WHAT IS EXPECTED> Pull out from the material below all lines with "agent".

INFORMATION SUPPLIED>
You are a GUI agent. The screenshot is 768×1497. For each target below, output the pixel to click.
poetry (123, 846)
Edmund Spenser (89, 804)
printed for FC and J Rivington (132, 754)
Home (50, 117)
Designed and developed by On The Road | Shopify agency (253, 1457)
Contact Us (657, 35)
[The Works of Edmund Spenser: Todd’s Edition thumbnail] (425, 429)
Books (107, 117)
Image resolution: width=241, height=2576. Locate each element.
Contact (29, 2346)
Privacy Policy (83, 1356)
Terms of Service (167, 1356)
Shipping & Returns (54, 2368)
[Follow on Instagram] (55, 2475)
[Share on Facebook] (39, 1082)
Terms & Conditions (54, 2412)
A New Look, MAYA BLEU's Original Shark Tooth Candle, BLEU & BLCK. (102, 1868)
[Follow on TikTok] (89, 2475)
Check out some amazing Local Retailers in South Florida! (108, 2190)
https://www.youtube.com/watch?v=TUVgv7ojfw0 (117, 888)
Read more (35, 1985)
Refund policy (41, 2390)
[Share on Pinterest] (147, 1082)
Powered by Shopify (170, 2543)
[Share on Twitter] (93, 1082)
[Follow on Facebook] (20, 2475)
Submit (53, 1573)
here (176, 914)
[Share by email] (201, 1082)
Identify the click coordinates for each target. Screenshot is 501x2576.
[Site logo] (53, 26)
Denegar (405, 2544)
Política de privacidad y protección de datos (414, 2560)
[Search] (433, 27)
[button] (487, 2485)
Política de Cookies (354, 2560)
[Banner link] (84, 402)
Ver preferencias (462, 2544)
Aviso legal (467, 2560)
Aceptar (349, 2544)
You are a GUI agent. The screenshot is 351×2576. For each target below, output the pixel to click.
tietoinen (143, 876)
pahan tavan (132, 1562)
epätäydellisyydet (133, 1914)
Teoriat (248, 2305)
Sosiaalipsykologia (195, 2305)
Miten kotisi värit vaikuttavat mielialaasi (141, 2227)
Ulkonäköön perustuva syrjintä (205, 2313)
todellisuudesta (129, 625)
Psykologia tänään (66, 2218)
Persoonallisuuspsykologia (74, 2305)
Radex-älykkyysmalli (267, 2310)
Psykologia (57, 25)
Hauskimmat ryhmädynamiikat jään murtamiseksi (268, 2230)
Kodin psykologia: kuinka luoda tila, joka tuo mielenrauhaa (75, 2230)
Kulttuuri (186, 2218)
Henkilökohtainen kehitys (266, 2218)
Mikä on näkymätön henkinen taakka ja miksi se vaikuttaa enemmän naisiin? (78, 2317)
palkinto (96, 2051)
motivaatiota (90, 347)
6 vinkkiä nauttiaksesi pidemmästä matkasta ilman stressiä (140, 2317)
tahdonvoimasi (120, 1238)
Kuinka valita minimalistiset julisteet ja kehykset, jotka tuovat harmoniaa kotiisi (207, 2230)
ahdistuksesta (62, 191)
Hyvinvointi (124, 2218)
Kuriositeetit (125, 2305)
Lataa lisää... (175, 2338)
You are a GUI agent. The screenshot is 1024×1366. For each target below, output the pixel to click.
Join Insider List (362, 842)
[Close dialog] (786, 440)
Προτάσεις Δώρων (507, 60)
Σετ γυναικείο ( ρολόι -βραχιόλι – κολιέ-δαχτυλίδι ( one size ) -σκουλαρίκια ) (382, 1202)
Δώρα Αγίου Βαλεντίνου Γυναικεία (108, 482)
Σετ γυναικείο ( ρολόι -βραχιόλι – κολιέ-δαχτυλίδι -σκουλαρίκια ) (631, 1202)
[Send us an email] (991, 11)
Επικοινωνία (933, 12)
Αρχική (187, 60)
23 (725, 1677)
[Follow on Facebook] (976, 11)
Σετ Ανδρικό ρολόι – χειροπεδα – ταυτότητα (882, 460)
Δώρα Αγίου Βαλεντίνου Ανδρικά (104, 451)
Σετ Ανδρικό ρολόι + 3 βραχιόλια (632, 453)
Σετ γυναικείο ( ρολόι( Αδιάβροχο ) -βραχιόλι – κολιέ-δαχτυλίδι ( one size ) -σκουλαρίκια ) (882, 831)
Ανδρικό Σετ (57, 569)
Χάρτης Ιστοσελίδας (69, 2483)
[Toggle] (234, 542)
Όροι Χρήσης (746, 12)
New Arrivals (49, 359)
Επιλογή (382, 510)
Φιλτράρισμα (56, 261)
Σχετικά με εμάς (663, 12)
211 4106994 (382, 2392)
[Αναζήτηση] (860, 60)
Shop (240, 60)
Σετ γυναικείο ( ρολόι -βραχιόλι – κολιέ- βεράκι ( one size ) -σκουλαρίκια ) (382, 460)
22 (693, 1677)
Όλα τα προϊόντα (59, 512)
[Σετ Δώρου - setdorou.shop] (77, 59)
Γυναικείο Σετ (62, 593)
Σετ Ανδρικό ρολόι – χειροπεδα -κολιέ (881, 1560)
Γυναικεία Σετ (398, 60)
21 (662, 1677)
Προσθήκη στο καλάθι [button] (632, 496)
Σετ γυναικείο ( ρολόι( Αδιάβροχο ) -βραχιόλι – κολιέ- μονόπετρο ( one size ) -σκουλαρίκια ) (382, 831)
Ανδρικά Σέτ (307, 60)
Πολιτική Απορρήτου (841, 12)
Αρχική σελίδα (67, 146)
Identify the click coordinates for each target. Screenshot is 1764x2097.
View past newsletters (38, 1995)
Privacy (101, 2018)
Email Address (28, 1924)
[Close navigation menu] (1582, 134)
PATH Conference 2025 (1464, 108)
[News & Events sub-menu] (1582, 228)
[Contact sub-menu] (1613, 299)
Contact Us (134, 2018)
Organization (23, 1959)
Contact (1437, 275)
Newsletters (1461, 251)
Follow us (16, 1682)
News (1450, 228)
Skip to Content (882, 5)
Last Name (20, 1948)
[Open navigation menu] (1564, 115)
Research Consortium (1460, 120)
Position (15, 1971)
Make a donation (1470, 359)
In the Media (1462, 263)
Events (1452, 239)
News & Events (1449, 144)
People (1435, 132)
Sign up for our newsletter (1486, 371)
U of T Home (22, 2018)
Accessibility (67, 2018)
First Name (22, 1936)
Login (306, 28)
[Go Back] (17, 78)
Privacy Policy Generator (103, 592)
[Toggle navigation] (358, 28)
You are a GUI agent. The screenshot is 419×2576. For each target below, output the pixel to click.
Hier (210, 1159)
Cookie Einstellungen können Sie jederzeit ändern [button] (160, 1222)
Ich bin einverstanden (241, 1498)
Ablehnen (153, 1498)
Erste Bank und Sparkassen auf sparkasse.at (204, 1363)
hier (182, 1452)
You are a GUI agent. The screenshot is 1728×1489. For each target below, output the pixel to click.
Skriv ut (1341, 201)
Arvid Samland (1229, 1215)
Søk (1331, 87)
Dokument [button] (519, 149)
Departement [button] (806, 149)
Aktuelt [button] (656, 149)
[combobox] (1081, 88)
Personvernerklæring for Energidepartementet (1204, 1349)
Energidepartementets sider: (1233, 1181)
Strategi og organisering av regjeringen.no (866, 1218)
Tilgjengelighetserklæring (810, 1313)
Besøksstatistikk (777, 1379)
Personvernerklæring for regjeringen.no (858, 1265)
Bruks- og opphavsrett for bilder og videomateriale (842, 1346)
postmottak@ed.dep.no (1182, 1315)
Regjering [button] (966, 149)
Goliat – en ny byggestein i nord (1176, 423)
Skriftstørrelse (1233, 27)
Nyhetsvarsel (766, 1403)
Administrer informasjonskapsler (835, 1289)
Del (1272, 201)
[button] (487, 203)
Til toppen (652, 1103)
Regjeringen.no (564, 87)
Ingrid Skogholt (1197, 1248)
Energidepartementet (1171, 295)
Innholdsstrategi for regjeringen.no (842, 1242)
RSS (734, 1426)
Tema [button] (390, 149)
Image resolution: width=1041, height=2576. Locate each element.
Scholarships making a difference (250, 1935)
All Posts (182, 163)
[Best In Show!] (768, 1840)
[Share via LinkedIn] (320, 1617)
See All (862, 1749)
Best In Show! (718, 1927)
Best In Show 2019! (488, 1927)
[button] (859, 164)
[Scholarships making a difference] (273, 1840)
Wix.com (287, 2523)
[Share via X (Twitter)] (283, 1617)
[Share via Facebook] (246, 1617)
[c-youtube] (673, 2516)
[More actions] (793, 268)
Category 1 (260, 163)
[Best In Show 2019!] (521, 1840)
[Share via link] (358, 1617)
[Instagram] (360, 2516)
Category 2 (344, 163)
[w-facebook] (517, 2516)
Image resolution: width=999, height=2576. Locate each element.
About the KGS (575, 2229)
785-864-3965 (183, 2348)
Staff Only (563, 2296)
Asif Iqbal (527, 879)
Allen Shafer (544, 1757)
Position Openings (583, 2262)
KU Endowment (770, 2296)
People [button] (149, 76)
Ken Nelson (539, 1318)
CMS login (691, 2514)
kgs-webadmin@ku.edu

WRITTEN ANSWER>
You are a GUI agent. The screenshot is 768×1497. For each target below, output the pixel to click.
You are a GUI agent. The screenshot is 351×2576. For each target below, output the pixel to click.
You are a GUI agent. The screenshot is 1024×1366. For each target below, output the pixel to click.
You are a GUI agent. The screenshot is 419×2576. For each target below, output the pixel to click.
You are a GUI agent. The screenshot is 1728×1489. For each target below, output the pixel to click.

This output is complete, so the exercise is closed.